Written exercise 1:
In the article on Iran and the Taliban, what does Sami Yousafzai do for a living?
Written exercise 2:
Which countries does the article on Iran and the Taliban name?
Written exercise 3:
From the article on Iran and the Taliban, reproduce verbatim the part that opens with the words "Yousafzai says Iran" and closes with "to destabilize Afghanistan.".
==== Passage given
A quarter-century ago, Afghanistan’s hard-line Sunni Taliban movement emerged as a mortal enemy of the Shi’ite clerical regime in neighboring Iran.
But amid today’s high U.S.-Iran tensions, Tehran’s influence over the Taliban could sabotage its peace negotiations with Washington.
Days after U.S. forces killed Qasem Soleimani, the most senior Iranian military leader, senior American officials are warning of Tehran’s protentional spoiler role in preventing the Taliban from concluding a peace agreement with their country. The agreement is seen as setting a path toward ending more than four decades of war in Afghanistan.
Sami Yousafzai, an Afghan journalist specializing in covering the Taliban, says the Taliban and Iran’s clerical regime are poles apart. They adhere to different Muslim sects, and their strategic outlook is vastly dissimilar.
“Yet they have worked out a strong tactical understanding, which entails a lot of cooperation and assistance,” he told RFE/RL’s Gandhara website on January 10.
Yousafzai says Iran ostensibly supports the Afghan peace process, which could achieve a milestone with an imminent formal agreement between the Taliban and the United States.
“Behind the scenes, however, Iran actively feeds the Taliban false hopes that they have won the war and that their resistance will force the U.S. to leave Afghanistan in humiliation,” he noted. “Such tactics are ultimately aimed at sabotaging the peace talks.”
Iranian officials, however, have repeatedly rejected assertions that they are seeking to destabilize Afghanistan.
========
==== Provided data
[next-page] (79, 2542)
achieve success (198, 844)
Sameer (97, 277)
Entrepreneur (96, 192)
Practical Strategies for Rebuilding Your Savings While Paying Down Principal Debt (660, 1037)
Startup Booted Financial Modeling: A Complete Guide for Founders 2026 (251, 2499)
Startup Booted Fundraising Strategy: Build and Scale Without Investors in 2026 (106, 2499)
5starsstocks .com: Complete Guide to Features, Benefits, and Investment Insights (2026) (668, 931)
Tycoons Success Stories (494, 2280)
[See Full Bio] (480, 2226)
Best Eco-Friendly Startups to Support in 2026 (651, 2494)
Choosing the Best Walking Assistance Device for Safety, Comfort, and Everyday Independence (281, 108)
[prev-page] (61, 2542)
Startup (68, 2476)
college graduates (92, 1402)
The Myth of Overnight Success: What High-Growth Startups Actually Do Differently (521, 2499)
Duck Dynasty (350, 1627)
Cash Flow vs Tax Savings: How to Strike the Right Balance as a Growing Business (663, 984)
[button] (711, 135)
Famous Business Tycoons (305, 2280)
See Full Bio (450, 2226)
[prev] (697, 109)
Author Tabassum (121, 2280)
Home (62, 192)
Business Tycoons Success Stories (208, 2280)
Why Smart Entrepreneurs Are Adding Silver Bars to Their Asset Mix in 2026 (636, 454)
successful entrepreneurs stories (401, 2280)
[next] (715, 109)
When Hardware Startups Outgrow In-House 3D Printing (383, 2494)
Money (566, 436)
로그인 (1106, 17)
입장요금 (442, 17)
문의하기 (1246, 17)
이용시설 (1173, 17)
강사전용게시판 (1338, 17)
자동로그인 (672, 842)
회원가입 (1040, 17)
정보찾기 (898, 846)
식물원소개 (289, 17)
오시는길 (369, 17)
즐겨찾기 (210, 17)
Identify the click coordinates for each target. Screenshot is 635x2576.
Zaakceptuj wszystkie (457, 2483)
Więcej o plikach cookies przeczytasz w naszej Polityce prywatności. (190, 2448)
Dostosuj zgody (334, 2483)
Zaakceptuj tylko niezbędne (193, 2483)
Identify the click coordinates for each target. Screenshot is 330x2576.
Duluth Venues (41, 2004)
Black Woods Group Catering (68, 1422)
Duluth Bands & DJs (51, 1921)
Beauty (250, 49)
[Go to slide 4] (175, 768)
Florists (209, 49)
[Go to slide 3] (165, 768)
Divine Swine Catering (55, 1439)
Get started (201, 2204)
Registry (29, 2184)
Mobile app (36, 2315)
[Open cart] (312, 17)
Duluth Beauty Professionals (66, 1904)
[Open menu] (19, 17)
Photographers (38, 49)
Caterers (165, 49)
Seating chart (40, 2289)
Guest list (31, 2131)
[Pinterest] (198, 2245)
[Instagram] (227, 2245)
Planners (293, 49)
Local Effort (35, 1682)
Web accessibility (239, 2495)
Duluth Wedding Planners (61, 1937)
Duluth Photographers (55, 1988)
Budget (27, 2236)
========
Correct result 1:
He is an Afghan journalist who specializes in covering the Taliban.

Correct result 2:
Afghanistan, Iran, and the United States

Correct result 3:
Yousafzai says Iran ostensibly supports the Afghan peace process, which could achieve a milestone with an imminent formal agreement between the Taliban and the United States.
“Behind the scenes, however, Iran actively feeds the Taliban false hopes that they have won the war and that their resistance will force the U.S. to leave Afghanistan in humiliation,” he noted. “Such tactics are ultimately aimed at sabotaging the peace talks.”
Iranian officials, however, have repeatedly rejected assertions that they are seeking to destabilize Afghanistan.